Dwight Jacobs October Arkansas

Freshman Dwight Jacobs celebrates with his teammates during an October home game against Central Arkansas.

The Missouri State football team signed 18 players in the early signing period on Dec. 16. Head coach Bobby Petrino’s first recruiting class at MSU has talented players at every position on the field. 

As well as they performed in the shortened fall season, there were holes in the MSU roster. Petrino said he wanted to prioritize filling those holes in the early signing period. 

“Our emphasis going in (to the early signing period) on the offensive side of the ball was offensive line,” Petrino said in a press conference in December. “We wanted to get bigger, faster and more physical there.”

Petrino added that the program signed some versatile running backs who not only are good runners but good blockers and receivers as well. 

Defensively, the focus was to improve the linebacking core. 

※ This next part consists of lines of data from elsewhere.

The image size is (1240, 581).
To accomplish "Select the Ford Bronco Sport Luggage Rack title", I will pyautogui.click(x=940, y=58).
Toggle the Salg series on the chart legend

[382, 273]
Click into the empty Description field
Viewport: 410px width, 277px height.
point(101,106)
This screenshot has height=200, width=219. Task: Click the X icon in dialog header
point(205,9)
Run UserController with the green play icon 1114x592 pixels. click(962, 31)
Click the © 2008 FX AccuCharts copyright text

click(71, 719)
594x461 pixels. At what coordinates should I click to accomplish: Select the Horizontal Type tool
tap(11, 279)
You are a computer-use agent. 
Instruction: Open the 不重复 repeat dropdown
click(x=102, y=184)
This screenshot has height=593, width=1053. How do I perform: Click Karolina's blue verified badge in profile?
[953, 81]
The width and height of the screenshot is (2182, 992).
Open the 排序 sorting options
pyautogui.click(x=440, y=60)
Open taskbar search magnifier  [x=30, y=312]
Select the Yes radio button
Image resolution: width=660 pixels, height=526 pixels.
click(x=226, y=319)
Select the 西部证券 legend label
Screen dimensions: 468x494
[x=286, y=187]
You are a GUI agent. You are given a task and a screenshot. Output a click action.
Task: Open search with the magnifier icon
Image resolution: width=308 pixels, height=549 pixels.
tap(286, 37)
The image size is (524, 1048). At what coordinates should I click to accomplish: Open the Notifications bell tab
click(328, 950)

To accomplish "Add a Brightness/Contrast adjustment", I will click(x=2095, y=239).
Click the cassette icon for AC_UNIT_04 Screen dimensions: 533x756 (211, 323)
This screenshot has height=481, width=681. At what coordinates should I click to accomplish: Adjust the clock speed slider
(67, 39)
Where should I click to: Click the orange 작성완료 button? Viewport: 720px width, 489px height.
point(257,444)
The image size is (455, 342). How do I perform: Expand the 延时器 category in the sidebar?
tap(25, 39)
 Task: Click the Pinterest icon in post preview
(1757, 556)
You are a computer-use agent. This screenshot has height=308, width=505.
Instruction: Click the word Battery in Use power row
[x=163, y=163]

“I thought we did a really nice job there,” Petrino said. “We got three guys that have speed and explosion, and really, all three of them can play any of the spots.”

The spots Petrino referred to are the mike, sam and will linebacker. The mike linebacker is the middle linebacker, and the sam and will linebackers play to the strength and weakness of the offensive formation respectively. 

Petrino and his staff also drew in some Division I Football Bowl Series transfers in the early signing period. 

Here’s a look at some of the recruits and what they’ve accomplished.


Udoka Ezeani, LB, Richmond, Texas 

Ezenai, standing 6-foot-2-inches and weighing 207 pounds, played outside linebacker at Foster High in Richmond, Texas. He consistently tackled the ball carrier in the backfield and showed elite closing speed and acceleration when the play was away from him. Ezenai led Foster to an 8-2 record in the 2020 season. He also attended the Rivals Elite Camp in February. 


Sean Fitzgerald, OL, Coastal Carolina

The 6-foot-2-inch, 290-pound senior spent his 2017 season at Michigan University before transferring to Coastal Carolina in 2018. Fitzgerald saw action in 24 games in the 2018 and 2019 seasons. He entered the 2020 season as the Chanticleers backup guard. He was a four-year starter and a two-time all-state selection at Mt. Pleasant Senior High in Mt. Pleasant, Michigan. Fitzgerald’s transfer adds seniority and Football Bowl Series experience to the Bears’ offensive line. 


Kyriq McDonald, DB, Cincinnati 

McDonald fits perfectly into defensive coordinator Ryan Beard’s gameplan. McDonald is a versatile player who played boundary and nickel corner. McDonald redshirted as a freshman and spent the 2017 and 2018 seasons at Alabama University. He saw action in 11 games and was named Special Teams Player of the Week twice by the Crimson Tide coaching staff. McDonald showed great ball skills and elite special team potential as a junior and senior at James Clemens High in Huntsville, Alabama where he tallied 11 interceptions and five blocked punts. McDonald transferred to Cincinnati in the 2019 season where he played safety and nickel corner, which only adds to his versatility. He could prove to be a  useful tool in the MSU secondary. 


Offensive Line

MSU’s offensive line had issues in the shortened fall season. They allowed the opposing team to consistently pressure the quarterback and were the most penalized position on the team. However, Petrino and his staff achieved their goal of bolstering the offensive line during the early signing period.  

The staff signed seven players that can fill any position along the offensive line. Freshmen Brett Harris and Mark Hutchison have the potential to be building blocks among the offensive line, and players like Coastal Carolina transfer senior Sean Fitzgerald and Riverside City College transfer sophomore Ryan Suliafu could become immediate difference makers at their positions. 

Overall, the 18 player early signing class included three linebackers, seven offensive linemen, three running backs, a tight end, a defensive lineman, a wide receiver and a pair of defensive backs.